** start of TEXT EXCERPT **

NOTE: A newer version of this article is posted here.


I’ve been a T-Mobile customer for years (and years).  In fact, I’ve been a T-Mobile customer for as long as they’ve been active in the United States.  Before that we were with Voicestream , the company that T-Mobile bought out to stake a claim on American soil.  During that time, of course, we’ve had several phones.  An early Handspring PDA with a phone add-on that made me look like I was talking into a pizza box.  A couple of Samsung phones.  A Nokia 6820 that my wife still uses.  And there were other phones, I’m sure.

In November 2006, however, I waded reluctantly into the Windows Mobile world.  Not because I wanted a Windows Mobile-based phone, mind you, but because I was beginning to support them in the workplace on a regular basis.  It just made sense.  Most of our company is on AT&T, but I staunchly demanded to stick with T-Mobile.  That being the case, my choices of Windows Mobile-based phones was limited.  Not too limited, however, as I was able to purchase the T-Mobile Dash for not-too-much money.

Designed by HTC to be a "T-Mobile" branded phone, I have to say that this handset has some seriously impressive staying power.  Almost 2 years after they were released, T-Mobile is still selling these phones on their website!  Admittedly, T-Mobile is typically behind the "technology curve", if you will, but they seem to know a good product when they see it.  The Dash is a good phone, and a very decent PDA.  I’ve beat mine to heck, but it keeps chugging along.  I don’t turn my phone off — ever — and this device has been surprisingly stable, especially considering that I sync my work email, calendar, and contacts as well as making phone calls, of course, the occasional game, and much more.  So stable, in fact, that at one point I had not rebooted (restarted, turned off, etc.) this phone for over 90 days!  Can you leave your phone up and running for over 3 months without a restart?  Bet you can’t.  🙂

But I digress.

** end of TEXT EXCERPT **

### OBJECTIVES
1) In the T-Mobile phone article, copy the part that opens with "I’ve been a T-Mobile customer for years" and closes with "phones, I’m sure.", replacing "pizza box" with "lunch box".
2) Carry on the article about being a T-Mobile customer and using the Dash from where it stops.

** start of SUPPLIED ENTRIES **

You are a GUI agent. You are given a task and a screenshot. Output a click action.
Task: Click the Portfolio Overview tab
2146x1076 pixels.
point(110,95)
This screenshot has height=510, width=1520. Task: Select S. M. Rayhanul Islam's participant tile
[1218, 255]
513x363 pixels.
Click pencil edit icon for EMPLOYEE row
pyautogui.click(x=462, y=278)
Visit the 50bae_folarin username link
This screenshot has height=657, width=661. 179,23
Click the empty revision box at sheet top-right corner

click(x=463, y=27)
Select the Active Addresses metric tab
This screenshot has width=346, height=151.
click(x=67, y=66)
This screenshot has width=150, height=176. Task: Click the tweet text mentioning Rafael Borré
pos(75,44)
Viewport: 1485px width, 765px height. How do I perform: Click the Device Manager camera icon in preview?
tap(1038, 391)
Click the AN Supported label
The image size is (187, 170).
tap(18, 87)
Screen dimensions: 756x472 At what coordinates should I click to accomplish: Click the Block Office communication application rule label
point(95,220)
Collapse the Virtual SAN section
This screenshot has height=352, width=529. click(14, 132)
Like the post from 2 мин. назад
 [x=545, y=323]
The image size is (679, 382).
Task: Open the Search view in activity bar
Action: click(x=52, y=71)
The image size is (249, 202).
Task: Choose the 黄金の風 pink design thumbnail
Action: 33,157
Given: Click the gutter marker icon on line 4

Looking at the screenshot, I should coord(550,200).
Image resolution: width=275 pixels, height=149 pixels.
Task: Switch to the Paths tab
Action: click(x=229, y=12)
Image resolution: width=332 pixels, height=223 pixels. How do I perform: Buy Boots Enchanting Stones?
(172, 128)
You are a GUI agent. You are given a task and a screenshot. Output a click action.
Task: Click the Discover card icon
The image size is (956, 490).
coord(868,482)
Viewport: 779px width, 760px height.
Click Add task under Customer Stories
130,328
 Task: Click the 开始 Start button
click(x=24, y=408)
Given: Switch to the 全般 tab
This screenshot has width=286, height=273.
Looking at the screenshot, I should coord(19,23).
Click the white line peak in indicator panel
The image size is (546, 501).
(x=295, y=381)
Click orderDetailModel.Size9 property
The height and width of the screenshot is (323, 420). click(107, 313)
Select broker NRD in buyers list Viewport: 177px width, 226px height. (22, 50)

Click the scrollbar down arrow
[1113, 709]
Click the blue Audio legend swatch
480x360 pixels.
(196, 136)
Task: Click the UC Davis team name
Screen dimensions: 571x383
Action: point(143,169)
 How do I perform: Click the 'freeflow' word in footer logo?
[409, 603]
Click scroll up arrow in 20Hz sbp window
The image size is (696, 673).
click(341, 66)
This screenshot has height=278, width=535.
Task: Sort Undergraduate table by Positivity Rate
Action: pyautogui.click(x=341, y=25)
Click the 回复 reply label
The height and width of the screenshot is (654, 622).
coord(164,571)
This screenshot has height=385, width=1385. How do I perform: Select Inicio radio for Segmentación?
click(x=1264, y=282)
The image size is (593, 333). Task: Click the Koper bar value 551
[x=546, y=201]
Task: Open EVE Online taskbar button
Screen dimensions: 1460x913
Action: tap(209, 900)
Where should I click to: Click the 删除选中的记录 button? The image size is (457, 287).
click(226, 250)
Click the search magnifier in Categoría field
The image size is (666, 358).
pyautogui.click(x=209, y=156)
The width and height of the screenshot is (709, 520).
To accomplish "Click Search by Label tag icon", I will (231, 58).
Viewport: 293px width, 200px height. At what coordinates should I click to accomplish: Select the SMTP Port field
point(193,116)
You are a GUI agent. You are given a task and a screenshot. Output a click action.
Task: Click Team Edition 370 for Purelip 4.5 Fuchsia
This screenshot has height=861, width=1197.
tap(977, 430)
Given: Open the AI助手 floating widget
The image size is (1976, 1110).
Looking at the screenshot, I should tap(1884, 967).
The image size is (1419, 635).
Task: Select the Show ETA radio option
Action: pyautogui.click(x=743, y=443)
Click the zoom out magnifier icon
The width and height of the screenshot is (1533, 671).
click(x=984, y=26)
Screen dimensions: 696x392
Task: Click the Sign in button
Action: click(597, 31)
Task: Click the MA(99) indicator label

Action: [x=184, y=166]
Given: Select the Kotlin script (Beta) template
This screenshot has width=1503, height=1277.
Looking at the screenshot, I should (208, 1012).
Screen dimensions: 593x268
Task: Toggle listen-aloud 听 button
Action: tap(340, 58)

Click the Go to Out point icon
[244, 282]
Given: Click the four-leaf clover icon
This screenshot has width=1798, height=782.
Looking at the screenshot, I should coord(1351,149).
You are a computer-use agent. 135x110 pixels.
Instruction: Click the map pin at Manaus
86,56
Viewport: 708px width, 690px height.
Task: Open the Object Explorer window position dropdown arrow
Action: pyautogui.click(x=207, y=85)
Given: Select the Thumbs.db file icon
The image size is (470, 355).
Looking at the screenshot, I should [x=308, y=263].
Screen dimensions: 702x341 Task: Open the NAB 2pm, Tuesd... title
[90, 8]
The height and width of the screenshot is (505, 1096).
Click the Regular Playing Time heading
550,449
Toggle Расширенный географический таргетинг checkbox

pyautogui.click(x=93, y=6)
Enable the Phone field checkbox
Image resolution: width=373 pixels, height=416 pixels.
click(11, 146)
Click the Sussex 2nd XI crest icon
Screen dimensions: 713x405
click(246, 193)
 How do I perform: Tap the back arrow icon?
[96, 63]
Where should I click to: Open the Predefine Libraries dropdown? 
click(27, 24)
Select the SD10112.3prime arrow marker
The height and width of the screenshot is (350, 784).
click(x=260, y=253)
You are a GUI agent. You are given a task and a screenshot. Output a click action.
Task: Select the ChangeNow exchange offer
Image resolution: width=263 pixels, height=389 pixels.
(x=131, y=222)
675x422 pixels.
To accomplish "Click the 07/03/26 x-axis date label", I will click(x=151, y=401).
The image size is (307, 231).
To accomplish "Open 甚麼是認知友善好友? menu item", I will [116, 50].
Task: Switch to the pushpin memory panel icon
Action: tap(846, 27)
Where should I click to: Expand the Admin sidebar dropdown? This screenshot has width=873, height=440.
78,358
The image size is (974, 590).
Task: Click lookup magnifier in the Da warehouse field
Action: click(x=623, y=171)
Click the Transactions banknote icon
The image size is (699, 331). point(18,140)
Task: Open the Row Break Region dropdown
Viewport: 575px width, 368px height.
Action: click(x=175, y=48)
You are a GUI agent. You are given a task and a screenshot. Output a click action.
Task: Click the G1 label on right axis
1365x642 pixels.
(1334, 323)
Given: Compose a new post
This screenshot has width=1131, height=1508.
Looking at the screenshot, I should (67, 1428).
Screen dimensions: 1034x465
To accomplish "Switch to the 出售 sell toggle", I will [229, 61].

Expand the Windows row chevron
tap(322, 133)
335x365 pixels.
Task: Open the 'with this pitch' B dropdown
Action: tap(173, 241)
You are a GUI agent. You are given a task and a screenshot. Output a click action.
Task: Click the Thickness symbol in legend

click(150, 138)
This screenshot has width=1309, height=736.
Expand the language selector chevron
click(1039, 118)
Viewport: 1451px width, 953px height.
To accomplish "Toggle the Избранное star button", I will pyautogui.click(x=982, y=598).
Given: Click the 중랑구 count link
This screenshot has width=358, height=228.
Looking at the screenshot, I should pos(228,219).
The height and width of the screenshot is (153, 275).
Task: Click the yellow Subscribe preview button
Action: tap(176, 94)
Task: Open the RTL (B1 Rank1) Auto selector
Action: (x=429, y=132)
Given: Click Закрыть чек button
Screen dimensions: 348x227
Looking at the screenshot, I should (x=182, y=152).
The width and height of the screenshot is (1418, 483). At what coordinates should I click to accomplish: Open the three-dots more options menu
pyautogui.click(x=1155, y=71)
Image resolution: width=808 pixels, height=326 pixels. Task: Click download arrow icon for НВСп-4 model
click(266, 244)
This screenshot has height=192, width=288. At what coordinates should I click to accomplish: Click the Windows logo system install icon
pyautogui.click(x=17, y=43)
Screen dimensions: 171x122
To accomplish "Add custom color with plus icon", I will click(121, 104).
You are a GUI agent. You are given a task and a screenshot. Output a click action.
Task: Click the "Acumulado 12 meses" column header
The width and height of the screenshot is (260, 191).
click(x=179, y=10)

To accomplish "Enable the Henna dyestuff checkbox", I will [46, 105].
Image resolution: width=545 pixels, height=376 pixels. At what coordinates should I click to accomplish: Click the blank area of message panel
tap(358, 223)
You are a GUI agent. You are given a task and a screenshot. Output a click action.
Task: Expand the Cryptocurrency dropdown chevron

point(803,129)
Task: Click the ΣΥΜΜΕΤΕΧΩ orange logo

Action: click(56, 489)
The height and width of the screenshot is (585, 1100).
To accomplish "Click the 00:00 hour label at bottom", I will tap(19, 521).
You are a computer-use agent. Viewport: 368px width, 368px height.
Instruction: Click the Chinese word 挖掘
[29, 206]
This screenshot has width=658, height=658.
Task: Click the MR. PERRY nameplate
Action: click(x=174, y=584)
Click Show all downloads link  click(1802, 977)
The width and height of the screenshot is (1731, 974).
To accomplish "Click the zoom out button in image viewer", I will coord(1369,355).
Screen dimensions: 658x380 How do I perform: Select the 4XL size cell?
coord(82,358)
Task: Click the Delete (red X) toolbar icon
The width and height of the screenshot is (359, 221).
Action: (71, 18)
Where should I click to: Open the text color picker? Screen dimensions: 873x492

** end of SUPPLIED ENTRIES **

### TASK RESPONSES
1)
I’ve been a T-Mobile customer for years (and years).  In fact, I’ve been a T-Mobile customer for as long as they’ve been active in the United States.  Before that we were with Voicestream , the company that T-Mobile bought out to stake a claim on American soil.  During that time, of course, we’ve had several phones.  An early Handspring PDA with a phone add-on that made me look like I was talking into a lunch box.  A couple of Samsung phones.  A Nokia 6820 that my wife still uses.  And there were other phones, I’m sure.

2)
The point of this article is to help others upgrade to the very latest OS that you can find for the T-Mobile Dash: Windows Mobile 6.1 (WM6.1).  Although these phones initially shipped with WM5.0, T-Mobile (and HTC) eventually offered a free, supported upgrade to WM6.0.  It was a nice move on their part, and a worthy upgrade.  Upgrading from WM6.0 to WM6.1 seems almost trite, but make no mistake about it: upgrading to WM6.1 is a radical front-end change that will leave you feeling like you have a brand new phone!  Perhaps that’s overstating it a bit, but the upgrade is really quite nice to have.

Among the WM6.1 enhancements are…

  • "Sliding panels" homescreen
  • Threaded SMS messaging
  • Improved browser
  • Built-in task manager
  • Better battery life and improved device performance
  • Other stuff

Enough of all that.  Let’s try to get you upgraded!


First of all, this write-up assumes that you have a fully-functioning T-Mobile Dash phone operating on the U.S. network.  It also assumes that you know how to use your phone fairly well, as not everything is spelled out for you.  Lastly, this procedure may void your warranty, so please be aware of that.

What you’ll need:

  • A functioning, usable T-Mobile Dash phone (aka HTC Excalibur) on the T-Mobile network
  • Windows PC (XP or Vista)
  • USB sync cable to connect your phone to your PC
  • To download these zipped files and unzip them to a local folder on your computer.  The desktop works fine.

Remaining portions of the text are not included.